Friendly Fire Casualties in Afghanistan German Military Criticized for Deadly Mistakes
In April German troops killed six Afghan soldiers in a friendly fire incident. The ISAF investigation has found that there were significant failures on the part of the Bundeswehr on that fateful night.
When the commander of the German camp in Kunduz drove to the Afghan soldiers' mud huts at the other end of the airport in mid-May, he took along six dead sheep and about $12,000 (9,680) -- blood money to make amends for an irreparable offence. On Good Friday, his soldiers had accidentally killed six soldiers in the Afghan National Army (ANA) in a friendly fire incident.
Germany's parliament, the Bundestag, was informed that the families of the victims were "compensated in accordance with customary local standards," and that there was "no evidence of malfeasance on the part of the German soldiers involved in the incident."

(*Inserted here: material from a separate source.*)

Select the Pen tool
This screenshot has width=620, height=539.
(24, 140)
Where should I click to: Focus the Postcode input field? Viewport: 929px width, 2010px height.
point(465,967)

That, as it turned out, appeared to be a premature statement. It is possible that six Afghans had to die because the German military, the Bundeswehr, failed to pass on information correctly, and German soldiers shot prematurely and failed to provide assistance afterwards. Those are the conclusions of investigations by the International Security Assistance Force (ISAF) for Afghanistan and the Bundeswehr.
Two Warning Shots
Investigators know that an infantry company left the camp in Kunduz on April 2, at 7:21 p.m., on its way to relieve a German unit whose soldiers had been embroiled in heavy fighting with insurgents for hours about five kilometers west of the German camp, near the hamlet of Isa Khel. Two Marder armored personnel carriers were at the head of the convoy. About half an hour later, the Germans encountered two Afghan Army vehicles, a Humvee off-road vehicle and, just behind it, a Ford Ranger pickup.
According to the Bundeswehr's account, two warnings were issued. First, the Germans fired one or two shots with red flares. When the vehicles did not stop, one of the Marders shot at the ground about 50 meters (164 feet) in front of the Humvee. The Humvee apparently came to a stop, but was then passed by the Ford Ranger. That, according to the German military account, was when the soldiers opened fire.

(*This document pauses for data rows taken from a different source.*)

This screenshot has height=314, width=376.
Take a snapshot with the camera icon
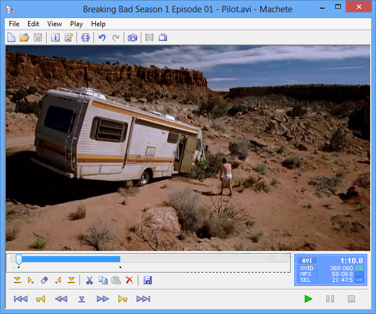click(133, 38)
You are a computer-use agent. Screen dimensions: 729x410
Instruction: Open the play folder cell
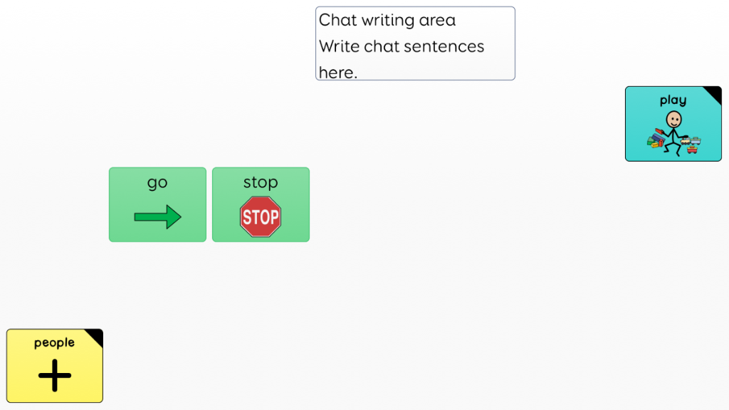[673, 124]
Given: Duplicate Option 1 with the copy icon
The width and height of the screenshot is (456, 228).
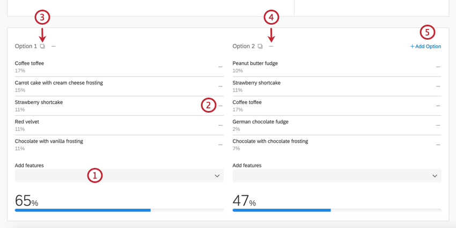Looking at the screenshot, I should pos(43,47).
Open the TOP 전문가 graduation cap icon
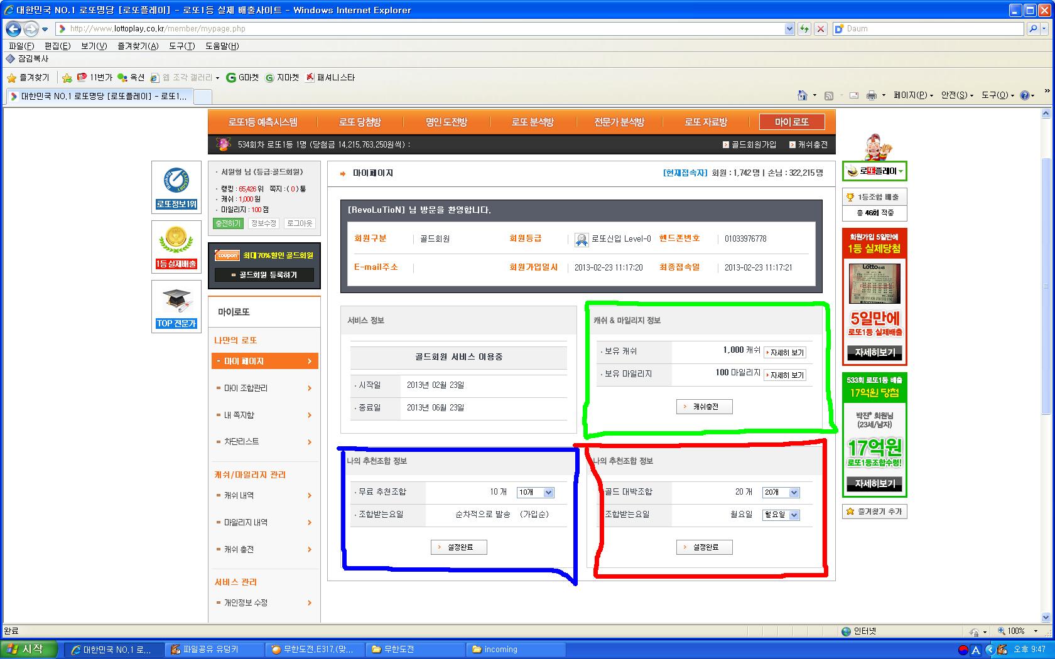This screenshot has height=659, width=1055. [x=176, y=306]
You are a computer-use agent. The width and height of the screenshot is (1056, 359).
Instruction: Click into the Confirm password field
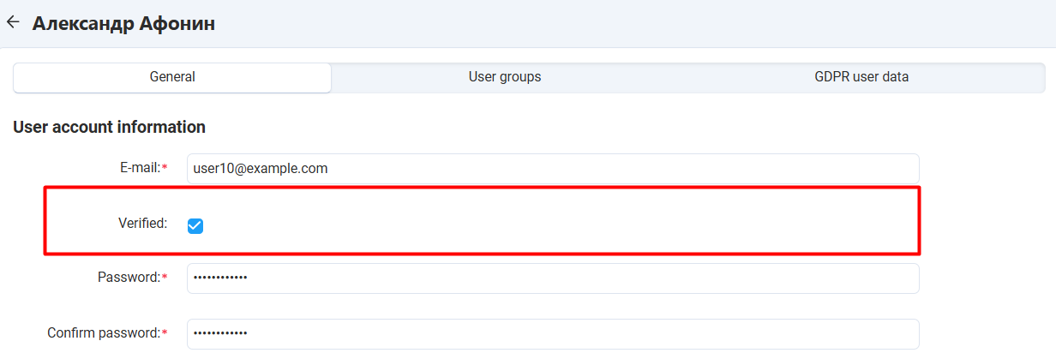[x=552, y=333]
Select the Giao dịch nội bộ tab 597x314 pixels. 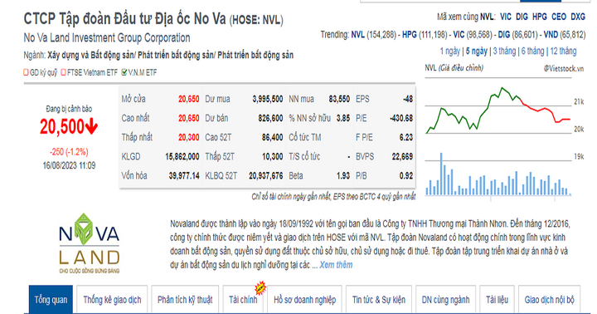pos(549,300)
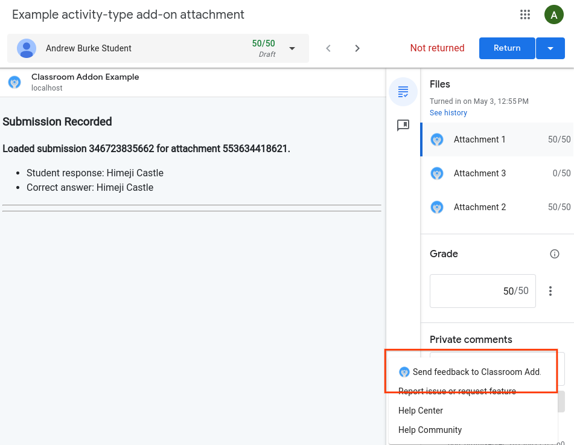Select Help Community from the help menu
The image size is (574, 445).
429,429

Only after they had passed the vehicles did the Germans apparently notice that they had fired on ANA forces. They claim that seeing that there were no survivors they continued driving in order to fulfill their mission.
'They Should Have Recognized Us'
This account has triggered resentment among members of the ANA in Kunduz. Just days after the incident, Belgian journalists Pascale Bourgaux and Garry Wantiez managed to speak to a survivor at the ANA camp. First Sergeant Orogol is squatting on the ground in the soldiers' squalid camp made of containers and mud huts. He was driving the Humvee, which was clearly marked as an Afghan army vehicle, when the deadly shots were fired. "The Germans have such good technology," he says. "They should have recognized us."
Orogol reports that although the Germans did in fact fire red flares at first, they began shooting with live ammunition immediately afterwards. "We didn't have any time to identify ourselves." He says that the only reason he survived is that he hid in a ditch next to the road.
In the ISAF investigation report, the Afghan side also stated that the Germans started shooting with live ammunition immediately after firing the flares. According to the Afghans, after the driver of the Ford Ranger was shot and killed the vehicle went out of control and rolled past the Humvee. The passengers in the Humvee attempted to flee or take cover, and one of them was shot dead. The passengers in the Ford Ranger all died in the hail of bullets coming from the Marder. Investigators found fist-sized holes in the front of the vehicle.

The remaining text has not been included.